Upper Esophageal Sphincter Dysfunction: Identifying False Statements
Statement A, which claims that UES dysfunction is diagnosed by characteristic manometric findings of UES spasm, is FALSE. UES dysfunction is not primarily diagnosed by manometric findings of spasm, as this is not the characteristic diagnostic pattern for this condition.
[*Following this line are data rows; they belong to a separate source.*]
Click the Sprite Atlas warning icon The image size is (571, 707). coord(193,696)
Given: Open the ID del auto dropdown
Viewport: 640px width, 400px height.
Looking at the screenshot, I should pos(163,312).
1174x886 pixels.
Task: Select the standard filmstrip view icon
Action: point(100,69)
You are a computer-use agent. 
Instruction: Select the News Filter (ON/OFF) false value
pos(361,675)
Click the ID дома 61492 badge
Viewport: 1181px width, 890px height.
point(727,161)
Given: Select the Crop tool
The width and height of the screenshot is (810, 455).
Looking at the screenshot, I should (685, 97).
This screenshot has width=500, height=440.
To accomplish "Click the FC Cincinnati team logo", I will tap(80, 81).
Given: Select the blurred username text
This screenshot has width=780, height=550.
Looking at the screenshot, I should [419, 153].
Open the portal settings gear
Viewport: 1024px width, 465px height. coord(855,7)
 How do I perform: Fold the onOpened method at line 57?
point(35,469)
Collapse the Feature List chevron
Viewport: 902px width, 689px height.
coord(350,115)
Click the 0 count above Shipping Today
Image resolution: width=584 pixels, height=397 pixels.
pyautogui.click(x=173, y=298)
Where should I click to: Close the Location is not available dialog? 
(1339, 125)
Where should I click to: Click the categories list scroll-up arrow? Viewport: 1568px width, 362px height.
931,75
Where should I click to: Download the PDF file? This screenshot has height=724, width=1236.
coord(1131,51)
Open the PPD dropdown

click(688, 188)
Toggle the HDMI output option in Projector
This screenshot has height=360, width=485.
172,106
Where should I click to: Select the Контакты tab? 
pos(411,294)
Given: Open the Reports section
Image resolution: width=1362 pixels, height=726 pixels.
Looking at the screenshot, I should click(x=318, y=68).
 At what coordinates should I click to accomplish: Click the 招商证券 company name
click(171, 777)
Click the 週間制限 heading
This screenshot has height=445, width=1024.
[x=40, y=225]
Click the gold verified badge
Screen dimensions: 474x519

Correct Understanding of UES Dysfunction
- UES dysfunction involves abnormalities in the high-pressure zone between the pharynx and cervical esophagus, which normally functions to prevent reflux into airways and air entry into the digestive tract 1
- The UES is composed of the cricopharyngeus muscle (CP) in the lower third and the thyropharyngeus (TP) muscle in the upper two-thirds, with the anterior wall formed by the cricoid cartilage and arytenoid muscles 1
Diagnostic Approaches for UES Dysfunction
- Modified barium swallow is the most common and reliable method for diagnosing UES dysfunction, not manometry alone 2
- Manometry can be used but has limitations due to catheter motion during swallowing, making it a secondary diagnostic tool rather than the primary diagnostic method 2
- High-resolution esophageal manometry (HREM) may show UES abnormalities including impaired relaxation, hypertensive, or hypotensive resting pressure, but these findings alone are not diagnostic of "UES spasm" 3
Accurate Statements About UES Dysfunction
- Statement B is correct: Typical symptoms of UES dysfunction include cervical dysphagia, expectoration of saliva, and hoarseness 2
- Statement C is correct: The classic finding on barium esophagogram is indeed a posterior cricopharyngeal bar 2
- Statement D is correct: Medical or surgical therapy of gastroesophageal reflux may be curative in some cases, particularly when UES dysfunction is secondary to reflux 4
- Statement E is correct: A cervical esophagomyotomy for UES dysfunction should be limited to 2-3 cm in length to avoid damaging normal muscle 2
Treatment Options for UES Dysfunction
- External upper esophageal sphincter compression devices have shown promise in managing UES dysfunction, with studies showing symptom improvement when added to PPI therapy 5
- Cricopharyngeal myotomy (CPM) can be performed through external technique, endoscopic approach, balloon dilatation, or botulinum toxin injection, with each approach having specific indications 2
- For patients with UES dysfunction related to gastroesophageal reflux disease (GERD), PPI therapy for 8-12 weeks may be beneficial, especially when combined with UES-specific interventions 5
Clinical Considerations and Pitfalls
- UES abnormalities are frequently found in patients with impaired lower esophageal sphincter (LES) relaxation, including achalasia and esophagogastric junction outflow obstruction 3
- Patients with UES dysfunction and achalasia have worse treatment outcomes compared to those with achalasia alone, suggesting the importance of identifying and addressing UES abnormalities 3
- Before performing any surgical intervention for UES dysfunction, massive reflux should be controlled and the patient should be medically stable 2
In summary, statement A is false because UES dysfunction is not diagnosed primarily by manometric findings of UES spasm, but rather through a combination of clinical history, physical examination, and primarily barium swallow studies, with manometry serving as a supplementary diagnostic tool.